Bob Schieffer, the host of “Face the Nation” on Sunday, August 9, 2009 reported the “Wall Street Journal” story originally written by Brady Mullins ([email protected]) and Timothy Farnam ([email protected]) of the “Wall Street Journal” about Congress authorizing one-half billion dollars to enlarge the fleet of private planes that carry Congressman on junkets.
It seems that 2 of the planes were old and did need replacing. Two more were being leased. But the House wants FOUR more planes beyond that.
Well, it seems that its members are spending more and more time overseas…. 3,000 days at last count…and the cost has been $13 million, which, by the way, is a four-fold increase from just 10 years ago, and a 10-fold increase since 1995.
Since 1995, the cost of flying Congressman to Timbuktu (or wherever) has increased 10-fold and now, in these dire economic times, the House has approved a measure to buy half a billion dollars more in private planes so Congressman (and their wives) can spend more than the current 3,000 days flying hither and yon. The Defense Department is on record as saying that more planes are not needed, but Congess has other priorities, apparently,.
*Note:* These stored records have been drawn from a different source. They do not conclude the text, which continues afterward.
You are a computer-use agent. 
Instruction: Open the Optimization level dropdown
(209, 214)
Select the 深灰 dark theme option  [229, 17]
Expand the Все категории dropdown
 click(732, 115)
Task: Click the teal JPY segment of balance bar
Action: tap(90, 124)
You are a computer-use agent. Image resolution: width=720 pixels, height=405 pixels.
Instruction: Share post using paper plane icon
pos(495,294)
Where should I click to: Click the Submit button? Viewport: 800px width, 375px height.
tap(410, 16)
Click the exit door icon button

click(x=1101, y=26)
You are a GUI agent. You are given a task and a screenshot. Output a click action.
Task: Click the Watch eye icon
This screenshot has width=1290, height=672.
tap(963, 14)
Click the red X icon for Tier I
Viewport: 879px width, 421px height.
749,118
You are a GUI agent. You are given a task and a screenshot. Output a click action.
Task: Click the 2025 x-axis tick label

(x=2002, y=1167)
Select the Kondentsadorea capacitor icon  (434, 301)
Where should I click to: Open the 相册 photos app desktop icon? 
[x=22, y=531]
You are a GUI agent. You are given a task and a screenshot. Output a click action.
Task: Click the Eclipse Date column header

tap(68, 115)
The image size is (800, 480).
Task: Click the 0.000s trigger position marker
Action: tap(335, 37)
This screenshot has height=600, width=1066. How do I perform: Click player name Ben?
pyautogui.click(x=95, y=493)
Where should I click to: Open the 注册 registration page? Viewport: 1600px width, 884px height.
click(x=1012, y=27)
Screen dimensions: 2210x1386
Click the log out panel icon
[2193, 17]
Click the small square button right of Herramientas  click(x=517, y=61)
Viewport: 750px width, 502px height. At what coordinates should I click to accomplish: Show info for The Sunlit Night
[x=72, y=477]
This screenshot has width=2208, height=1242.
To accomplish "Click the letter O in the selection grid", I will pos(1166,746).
Case in point: Brian Baird (D, Washington) not only took a trip to investigate climate change that saw him diving and snorkeling off the Great Barrier Reef of Australia but also had the group visiting a penguin rookery and the South Pole. Six members of Congress took that 11-day trip over New Year’s of 2008, with their wives. The cost to taxpayers was $103,000, but it would have been $500,000 if the flights to the South Pole (South Pole for Congressmen, only; wives had to stay in New Zealand) had not been on Air Force planes. Brian Baird is on the House Science Committee on Research and Science Education.
It’s reassuring to learn that Baird also visited the Galapagos Islands on another trip.
Then representing Alaska, Ted Stevens flew to Paris with 4 others for the Paris Air Show. Cost? $121,000. Excuse: It’s hard to get to Alaska any other way than by flying and this kept him up-to-date…(until his recent legal troubles for some unethical conduct while in office made keeping up-to-date less of an issue).
Two days in Australia cost the American taxpayers $50,000. $32,000 was spent on hotels and meals. $7,000 was spent on transportation. $10,000 was spent for “other purposes” and, we learn, each member of such a trip gets a $350 a day per diem allowance for such “other expenses.” And, on the way back, the plane stopped to refuel in Hawaii and the Congressmen were housed at the Royal Hawiian Hotel.
To co-opt a famous drug ad: “This is your Congressman. These are your Congressman on private jet planes flying to the South Pole and asking for $550 million to fly more such trips?”